Maximum majors is a mistake for a small college, so let’s look at the opposite end. Imagine if New College only had one concentration/major. Seventy professors, some of the best, but only one major. Imagine it’s not even a “useful” major — English Literature. Now, if you’re a high school junior who loves reading literature, you’ve got an obvious destination. Even if you got into Harvard, you’d think you’re missing something by not attending New College. (You’d still go to Harvard, but there’d be pangs.) New College only needs 300 new matriculations each year; you think there are 300 students who would respond to that?

Apropos of nothing. Just a lovely moment of clarity from New College faculty minutes.

Instead, New College — a college of some 800 students in total— has something like 45 concentrations/majors. This is absurd. If you nail a niche, the brand builds itself. Perhaps more importantly, nailing a niche speaks to potential donors. Yes, vague generalizations may speak to all donors but not sufficiently enough for them to give enough. A strong focus will animate the right donors (Hillsdale).

Absent from the A+S “save New College” report and other documents is a substantive conversation of New College’s only potential advantage: community. From page 8 of the report: “New College faces corresponding challenges with respect to perceptions of current students about their lived experience at the College. New College students report low levels of satisfaction overall and with respect to many aspects of their experience at New College, and a high percentage report having considered leaving the college before graduation.”

And from page 9: “Prospective students demonstrate a strong desire to go to a school that has a vibrant campus life. For current students, the social and community aspect of the experience at New College is a key driver of satisfaction. And is the most important factor for student retention. New College is perceived to lag the competition for prospective students and to fall short…”

First, it should be unrecoverably embarrassing if this is news to anyone at New College.

Second, sloganeering worsens the dissonance. Freshman dropout rates are high and persistence is low in large part due to misalignments between marketing (New College as a prospect) and “lived experience” (New College as a student).

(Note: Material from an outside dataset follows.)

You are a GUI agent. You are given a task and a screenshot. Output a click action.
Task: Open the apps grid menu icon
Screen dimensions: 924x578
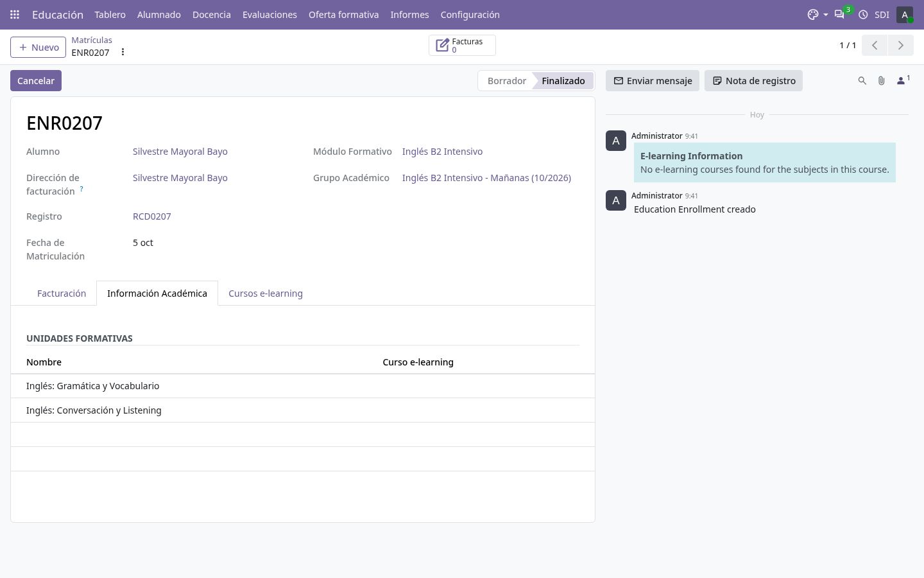pos(15,14)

The degree to which your marketing makes undeliverable promises is reflected in your persistence numbers. (And yes, “lived experience” is a term from semantic clown school.)

Regarding community, consider this suggestion from page 12 of the report: the college should create a “highly customized curriculum that encourages students to take intellectual risks. We recommend building on these assets by adding, in a systematic way, a more intentional and explicit applied/professional inflection.

Sure, such ROI studies can be data-wonky, but this is the kind of information that New College is producing and prospects/students see … <$36k at age 45 and a massive negative ROI. (Source.)

So take “intellectual risks” but don’t mention them on your LinkedIn profile, which of course you have. This is a reflection of the corporate capture that has occurred in higher ed. “Intellectual risks” sounds sizzly, but the impending debt impairs any honesty with this approach such that all these colleges manufacture the same “new path” robots in their systematic ed factories.

America has trained a generation of materialists, whose functional discernment mechanism is price. The intangible cannot compete with the brutal numeracy of price shopping and the ruthless persistence of risk aversion. You claim to be data-driven; perhaps your students are, too.

“In the final analysis, each student is responsible for his or her own education” was New College’s motto. Today, I can only find two references to it on New College’s website, and both are speeches from members of the class of 1973. So who was the leader at New College who let that grain of wisdom — the core of New College’s culture — slip through his hands? How has this daring stab of honesty been replaced with the desperation of the admissions official explaining his New College revival plan as: “We are going to be more aggressive and ask for applications. We will have no application fee. Our application development will go into the spring. We will get names of students from the College Board. We might consider waiving an essay as some schools do.”[17]

In the final analysis, community born from distinctive culture unsoiled by sloganeering is New College’s last hope. That is not a near-term solution, not an easy one, nor one they can probably execute because hollow men see clarity of purpose and vision where there is none. They see success in reprieve. Identity in cliché. Defense of that shape without form is the way a college ends. Not with a bang but a whimper.[18]

[1] We start with Whitman, mostly because Whitman is mostly clickbait (always was), then we have the epigraph from The Waste Land. Eliot’s last great pre-Anglican poem, The Hollow Men, then picks up the first sentence and carries through to the last. One could argue, if one were into such things, that this entire piece is a Hollow Men meditation. The epigraph, in Latin/Greek/English/Italian, starts with Petronius and ends with Dante. Translation: For once I myself saw with my own eyes the Sibyl of Cumae hanging in a cage, and when the boys said, “Sibyl, what do you want?” she replied “I want to die.” The Italian is “the better craftsman.” Of course, the Whitman is https://www.poetryfoundation.org/poems/45480/when-lilacs-last-in-the-dooryard-bloomd.

[2] It all started with an article in the NYT Magazine: Meehan, Thomas (December 21, 1969). “At Bennington The Boys Are the Coeds.” The New York Times Magazine.

[3] Andrea Dworkin, Bret Easton Ellis, Jill Eisenstadt, Jonathan Lethem, Donna Tartt, Justin Theroux, and many others.

[4] Berger, Joseph (October 18, 1988). “Why Bennington Is the Most Expensive College.” The New York Times.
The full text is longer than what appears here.